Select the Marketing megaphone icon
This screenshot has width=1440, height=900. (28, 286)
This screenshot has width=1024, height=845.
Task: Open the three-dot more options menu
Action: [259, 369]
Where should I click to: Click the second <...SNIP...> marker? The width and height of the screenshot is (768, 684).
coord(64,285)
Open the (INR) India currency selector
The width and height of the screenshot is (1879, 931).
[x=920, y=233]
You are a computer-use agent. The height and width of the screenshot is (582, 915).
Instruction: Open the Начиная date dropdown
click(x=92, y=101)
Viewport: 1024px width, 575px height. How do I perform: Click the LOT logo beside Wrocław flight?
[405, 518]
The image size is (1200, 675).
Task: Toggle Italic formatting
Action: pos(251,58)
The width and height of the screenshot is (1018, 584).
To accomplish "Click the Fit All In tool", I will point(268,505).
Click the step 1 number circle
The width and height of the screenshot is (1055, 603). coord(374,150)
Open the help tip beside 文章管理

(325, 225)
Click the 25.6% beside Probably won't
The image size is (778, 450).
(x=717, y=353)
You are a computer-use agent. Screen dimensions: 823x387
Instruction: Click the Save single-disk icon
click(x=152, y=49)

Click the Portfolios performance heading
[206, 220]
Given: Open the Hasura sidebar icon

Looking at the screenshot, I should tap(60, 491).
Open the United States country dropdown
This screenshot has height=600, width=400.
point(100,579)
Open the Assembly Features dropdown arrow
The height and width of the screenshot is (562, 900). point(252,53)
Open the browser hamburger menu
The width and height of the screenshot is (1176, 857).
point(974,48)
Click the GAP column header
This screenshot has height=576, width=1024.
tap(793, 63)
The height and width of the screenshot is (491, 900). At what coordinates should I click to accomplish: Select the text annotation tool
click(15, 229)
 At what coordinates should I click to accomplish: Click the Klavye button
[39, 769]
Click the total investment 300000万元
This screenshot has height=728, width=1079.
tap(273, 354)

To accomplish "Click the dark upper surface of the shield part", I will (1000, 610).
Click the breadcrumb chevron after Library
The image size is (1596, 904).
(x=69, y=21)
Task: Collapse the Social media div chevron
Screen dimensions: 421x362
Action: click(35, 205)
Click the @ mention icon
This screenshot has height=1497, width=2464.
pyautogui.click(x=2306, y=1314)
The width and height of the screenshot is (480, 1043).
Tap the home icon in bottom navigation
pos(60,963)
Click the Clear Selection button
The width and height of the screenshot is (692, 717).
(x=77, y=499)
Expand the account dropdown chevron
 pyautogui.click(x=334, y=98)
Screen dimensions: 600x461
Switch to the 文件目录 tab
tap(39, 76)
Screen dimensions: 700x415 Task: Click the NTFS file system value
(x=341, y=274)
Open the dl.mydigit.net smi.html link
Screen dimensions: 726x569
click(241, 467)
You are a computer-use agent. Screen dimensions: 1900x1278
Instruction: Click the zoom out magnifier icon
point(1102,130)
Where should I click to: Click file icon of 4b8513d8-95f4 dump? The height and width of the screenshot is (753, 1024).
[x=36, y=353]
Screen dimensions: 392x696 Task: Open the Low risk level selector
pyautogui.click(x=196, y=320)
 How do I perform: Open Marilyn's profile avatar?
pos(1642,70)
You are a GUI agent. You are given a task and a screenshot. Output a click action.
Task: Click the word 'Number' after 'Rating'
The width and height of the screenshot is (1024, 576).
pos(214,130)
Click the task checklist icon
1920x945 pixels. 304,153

Task prompt: Please retype the stretch of the listing from the line containing "Task: Collapse the Social media div chevron" through its final line, with every character unchanged.

Reply to the task:
Task: Collapse the Social media div chevron
Screen dimensions: 421x362
Action: click(35, 205)
Click the @ mention icon
This screenshot has height=1497, width=2464.
pyautogui.click(x=2306, y=1314)
The width and height of the screenshot is (480, 1043).
Tap the home icon in bottom navigation
pos(60,963)
Click the Clear Selection button
The width and height of the screenshot is (692, 717).
(x=77, y=499)
Expand the account dropdown chevron
 pyautogui.click(x=334, y=98)
Screen dimensions: 600x461
Switch to the 文件目录 tab
tap(39, 76)
Screen dimensions: 700x415 Task: Click the NTFS file system value
(x=341, y=274)
Open the dl.mydigit.net smi.html link
Screen dimensions: 726x569
click(241, 467)
You are a computer-use agent. Screen dimensions: 1900x1278
Instruction: Click the zoom out magnifier icon
point(1102,130)
Where should I click to: Click file icon of 4b8513d8-95f4 dump? The height and width of the screenshot is (753, 1024).
[x=36, y=353]
Screen dimensions: 392x696 Task: Open the Low risk level selector
pyautogui.click(x=196, y=320)
 How do I perform: Open Marilyn's profile avatar?
pos(1642,70)
You are a GUI agent. You are given a task and a screenshot. Output a click action.
Task: Click the word 'Number' after 'Rating'
The width and height of the screenshot is (1024, 576).
pos(214,130)
Click the task checklist icon
1920x945 pixels. 304,153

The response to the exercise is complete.